◆ THE REQUEST ◆
In the forum thread on getting sub-20 below, reproduce word for word the stretch from "I am quite excited" through "is my goal.".

◆ TEXT SHOWN ◆
——————————

# Getting sub-20 by Chattahoochee



## Lofty (Feb 6, 2008)

I am quite excited to be able to go to my first competition now I just need to get sub 20 by then. Any advice on how to cut 2 seconds off my time?
My plans are:
do at least an average of 50 everyday
time all my LL algs to make sure they are all equally fast and I have the finger tricks planned out.
work on Harris Chan like lookahead for sub 10 f2l. 
Top 10 for OH would be awesome but thats my current at home average... I know I still have loads of room for improvement so top 10 is my goal.


----------



## Dene (Feb 6, 2008)

I think there is only one way, practise, but you musn't forget study among that!! try hand strengthening exercises, that could help as well. Also make sure all you algorithms are optimal for OH, or else try different ones. Of course learning MGLS seems like a useful idea too.


----------



## Lofty (Feb 7, 2008)

haha I have already made sure every alg I know is optimal for OH. There is one OLL I am thinking of changing thats it.


----------



## pjk (Feb 7, 2008)

Just practice, make all your algs fluent. It is tough to give advice to the top in the world, but that I what I'd suggest. When you practice at home, try to use the same setup as a comp: stackmat, 15 seconds inspection (1 hand only), practice setting the cube down, look away, then pick it up and go. Also, make sure you can do it in front of people without getting nervous. Competitions tend to be pretty nerve-wracking. Good luck.


----------



## cdzoan (Feb 7, 2008)

good luck w/ that


----------



## Lofty (Feb 7, 2008)

Yea i need to practice on my stackmat... I don't use it because I am here CCT doesn't work with Vista and I am too lazy to type in every time when i do averages of 100.
btw:13.56 non-lucky single. COLL + U PLL!


----------



## Pedro (Feb 7, 2008)

Lofty said:


> Yea i need to practice on my stackmat... I don't use it because I am here CCT doesn't work with Vista and I am too lazy to type in every time when i do averages of 100.
> btw:13.56 non-lucky single. COLL + U PLL!



wait a moment...that's 2H, right?


----------



## edd5190 (Feb 7, 2008)

Dene said:


> Of course learning MGLS seems like a useful idea too.



You go Dene!


----------



## Dene (Feb 7, 2008)

Lofty said:


> Yea i need to practice on my stackmat... I don't use it because I am here CCT doesn't work with Vista and I am too lazy to type in every time when i do averages of 100.
> btw:13.56 non-lucky single. COLL + U PLL!



I agree with Mr. Pedro. Tell me that's Two-Handed!! That is better than my best lucky time ever!!!


----------



## hdskull (Feb 7, 2008)

——————————

◆ RECORDS SHOWN ◆
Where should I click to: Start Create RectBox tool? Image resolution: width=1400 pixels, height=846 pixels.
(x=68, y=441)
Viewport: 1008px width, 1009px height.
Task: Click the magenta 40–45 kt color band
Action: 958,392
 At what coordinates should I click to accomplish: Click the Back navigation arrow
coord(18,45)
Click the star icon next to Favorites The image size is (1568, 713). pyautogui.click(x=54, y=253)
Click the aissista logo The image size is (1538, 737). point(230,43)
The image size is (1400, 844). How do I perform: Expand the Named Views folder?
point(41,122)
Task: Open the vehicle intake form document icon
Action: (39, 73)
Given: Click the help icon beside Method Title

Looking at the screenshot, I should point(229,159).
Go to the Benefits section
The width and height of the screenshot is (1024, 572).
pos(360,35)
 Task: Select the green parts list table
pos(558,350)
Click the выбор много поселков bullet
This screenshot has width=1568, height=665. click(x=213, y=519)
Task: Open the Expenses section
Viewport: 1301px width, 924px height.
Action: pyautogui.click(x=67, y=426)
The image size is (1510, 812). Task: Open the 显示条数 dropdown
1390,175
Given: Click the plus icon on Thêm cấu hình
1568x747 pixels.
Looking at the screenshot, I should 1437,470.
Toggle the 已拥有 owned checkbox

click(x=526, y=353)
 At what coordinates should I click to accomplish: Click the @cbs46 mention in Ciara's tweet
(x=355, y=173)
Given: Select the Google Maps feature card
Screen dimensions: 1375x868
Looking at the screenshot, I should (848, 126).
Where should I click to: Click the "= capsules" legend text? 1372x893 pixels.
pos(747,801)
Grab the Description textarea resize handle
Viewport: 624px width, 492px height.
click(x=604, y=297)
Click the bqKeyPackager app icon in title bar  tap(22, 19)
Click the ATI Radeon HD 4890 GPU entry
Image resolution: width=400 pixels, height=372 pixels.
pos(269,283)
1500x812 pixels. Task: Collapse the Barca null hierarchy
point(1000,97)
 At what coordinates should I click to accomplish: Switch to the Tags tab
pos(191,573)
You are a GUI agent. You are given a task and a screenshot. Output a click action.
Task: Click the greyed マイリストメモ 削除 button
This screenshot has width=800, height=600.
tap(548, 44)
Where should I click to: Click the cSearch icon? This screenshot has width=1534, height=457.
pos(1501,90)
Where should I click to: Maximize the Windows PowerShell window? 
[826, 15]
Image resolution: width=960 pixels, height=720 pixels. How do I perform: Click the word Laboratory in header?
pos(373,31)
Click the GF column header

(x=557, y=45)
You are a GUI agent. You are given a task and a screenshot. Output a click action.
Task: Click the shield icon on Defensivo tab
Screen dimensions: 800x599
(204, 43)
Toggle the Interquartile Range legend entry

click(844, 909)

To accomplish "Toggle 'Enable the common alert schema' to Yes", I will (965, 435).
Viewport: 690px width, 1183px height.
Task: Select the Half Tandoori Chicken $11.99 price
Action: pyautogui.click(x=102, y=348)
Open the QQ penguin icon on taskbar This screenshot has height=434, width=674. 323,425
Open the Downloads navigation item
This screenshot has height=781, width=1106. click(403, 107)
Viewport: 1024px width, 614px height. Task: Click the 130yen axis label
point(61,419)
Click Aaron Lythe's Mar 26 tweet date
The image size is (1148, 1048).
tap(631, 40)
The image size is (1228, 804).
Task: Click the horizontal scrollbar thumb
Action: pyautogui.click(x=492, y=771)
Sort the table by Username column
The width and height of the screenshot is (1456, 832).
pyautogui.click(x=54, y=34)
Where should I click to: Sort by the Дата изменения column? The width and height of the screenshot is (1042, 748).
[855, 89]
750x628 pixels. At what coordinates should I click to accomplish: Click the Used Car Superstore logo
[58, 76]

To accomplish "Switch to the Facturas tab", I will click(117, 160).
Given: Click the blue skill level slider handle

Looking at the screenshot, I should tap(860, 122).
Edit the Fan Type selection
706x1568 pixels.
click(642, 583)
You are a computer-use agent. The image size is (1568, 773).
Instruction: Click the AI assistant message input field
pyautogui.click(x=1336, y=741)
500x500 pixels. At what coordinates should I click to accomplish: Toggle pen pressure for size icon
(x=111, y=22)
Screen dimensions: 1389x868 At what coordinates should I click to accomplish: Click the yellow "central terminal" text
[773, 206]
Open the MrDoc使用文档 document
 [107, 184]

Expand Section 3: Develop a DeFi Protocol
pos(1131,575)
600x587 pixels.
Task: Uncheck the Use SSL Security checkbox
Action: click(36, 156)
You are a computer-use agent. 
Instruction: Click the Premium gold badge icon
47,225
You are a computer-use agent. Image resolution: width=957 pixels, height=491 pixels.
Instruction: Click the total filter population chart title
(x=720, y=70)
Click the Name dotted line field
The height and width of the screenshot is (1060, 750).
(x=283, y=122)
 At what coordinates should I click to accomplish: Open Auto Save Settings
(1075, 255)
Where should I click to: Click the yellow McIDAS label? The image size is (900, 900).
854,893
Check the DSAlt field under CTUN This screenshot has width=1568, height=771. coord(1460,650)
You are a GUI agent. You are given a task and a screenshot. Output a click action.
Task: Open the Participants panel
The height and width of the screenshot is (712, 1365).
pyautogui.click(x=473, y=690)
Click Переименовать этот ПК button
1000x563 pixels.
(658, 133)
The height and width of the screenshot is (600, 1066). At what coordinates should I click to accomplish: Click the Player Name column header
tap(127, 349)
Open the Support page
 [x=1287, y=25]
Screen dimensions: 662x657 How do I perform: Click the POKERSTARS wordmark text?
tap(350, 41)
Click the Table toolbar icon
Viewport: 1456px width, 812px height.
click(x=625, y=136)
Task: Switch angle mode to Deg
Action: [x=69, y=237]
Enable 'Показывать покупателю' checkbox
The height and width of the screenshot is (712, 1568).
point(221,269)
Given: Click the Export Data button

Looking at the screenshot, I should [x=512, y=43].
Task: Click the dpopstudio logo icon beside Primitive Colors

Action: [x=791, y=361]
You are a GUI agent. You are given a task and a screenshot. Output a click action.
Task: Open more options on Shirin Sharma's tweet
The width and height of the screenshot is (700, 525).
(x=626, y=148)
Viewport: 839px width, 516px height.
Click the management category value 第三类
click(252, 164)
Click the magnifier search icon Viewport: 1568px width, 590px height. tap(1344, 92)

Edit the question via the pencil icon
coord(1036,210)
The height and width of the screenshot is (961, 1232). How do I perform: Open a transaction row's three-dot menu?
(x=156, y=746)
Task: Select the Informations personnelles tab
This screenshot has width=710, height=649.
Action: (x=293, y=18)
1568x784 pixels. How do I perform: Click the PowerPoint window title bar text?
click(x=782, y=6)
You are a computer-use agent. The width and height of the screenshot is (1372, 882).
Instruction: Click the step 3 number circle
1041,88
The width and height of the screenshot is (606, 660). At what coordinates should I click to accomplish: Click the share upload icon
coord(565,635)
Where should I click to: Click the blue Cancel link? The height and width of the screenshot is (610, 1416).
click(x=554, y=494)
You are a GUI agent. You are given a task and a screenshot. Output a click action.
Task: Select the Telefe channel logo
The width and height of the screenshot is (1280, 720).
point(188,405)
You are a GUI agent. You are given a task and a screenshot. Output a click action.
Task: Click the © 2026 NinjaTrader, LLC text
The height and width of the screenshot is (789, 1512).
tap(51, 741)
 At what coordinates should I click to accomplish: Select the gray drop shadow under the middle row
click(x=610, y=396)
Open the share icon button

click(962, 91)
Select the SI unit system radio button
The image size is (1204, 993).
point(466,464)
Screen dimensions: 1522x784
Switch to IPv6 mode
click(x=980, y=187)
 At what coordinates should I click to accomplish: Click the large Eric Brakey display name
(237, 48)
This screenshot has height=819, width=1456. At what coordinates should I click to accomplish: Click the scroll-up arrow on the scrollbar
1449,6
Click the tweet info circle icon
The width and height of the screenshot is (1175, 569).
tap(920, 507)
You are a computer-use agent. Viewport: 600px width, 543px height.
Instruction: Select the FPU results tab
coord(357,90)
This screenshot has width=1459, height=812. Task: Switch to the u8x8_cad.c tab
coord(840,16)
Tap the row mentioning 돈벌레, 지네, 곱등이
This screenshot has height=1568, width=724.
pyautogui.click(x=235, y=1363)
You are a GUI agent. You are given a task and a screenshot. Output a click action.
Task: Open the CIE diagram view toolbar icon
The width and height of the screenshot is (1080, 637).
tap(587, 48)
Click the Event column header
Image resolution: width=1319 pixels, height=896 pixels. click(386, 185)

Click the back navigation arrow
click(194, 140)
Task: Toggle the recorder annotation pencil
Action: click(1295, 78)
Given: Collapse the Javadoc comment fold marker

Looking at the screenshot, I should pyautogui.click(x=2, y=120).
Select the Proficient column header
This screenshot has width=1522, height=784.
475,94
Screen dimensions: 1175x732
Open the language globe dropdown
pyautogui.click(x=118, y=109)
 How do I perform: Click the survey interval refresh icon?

——————————

◆ EXERCISE ANSWER ◆
I am quite excited to be able to go to my first competition now I just need to get sub 20 by then. Any advice on how to cut 2 seconds off my time?
My plans are:
do at least an average of 50 everyday
time all my LL algs to make sure they are all equally fast and I have the finger tricks planned out.
work on Harris Chan like lookahead for sub 10 f2l. 
Top 10 for OH would be awesome but thats my current at home average... I know I still have loads of room for improvement so top 10 is my goal.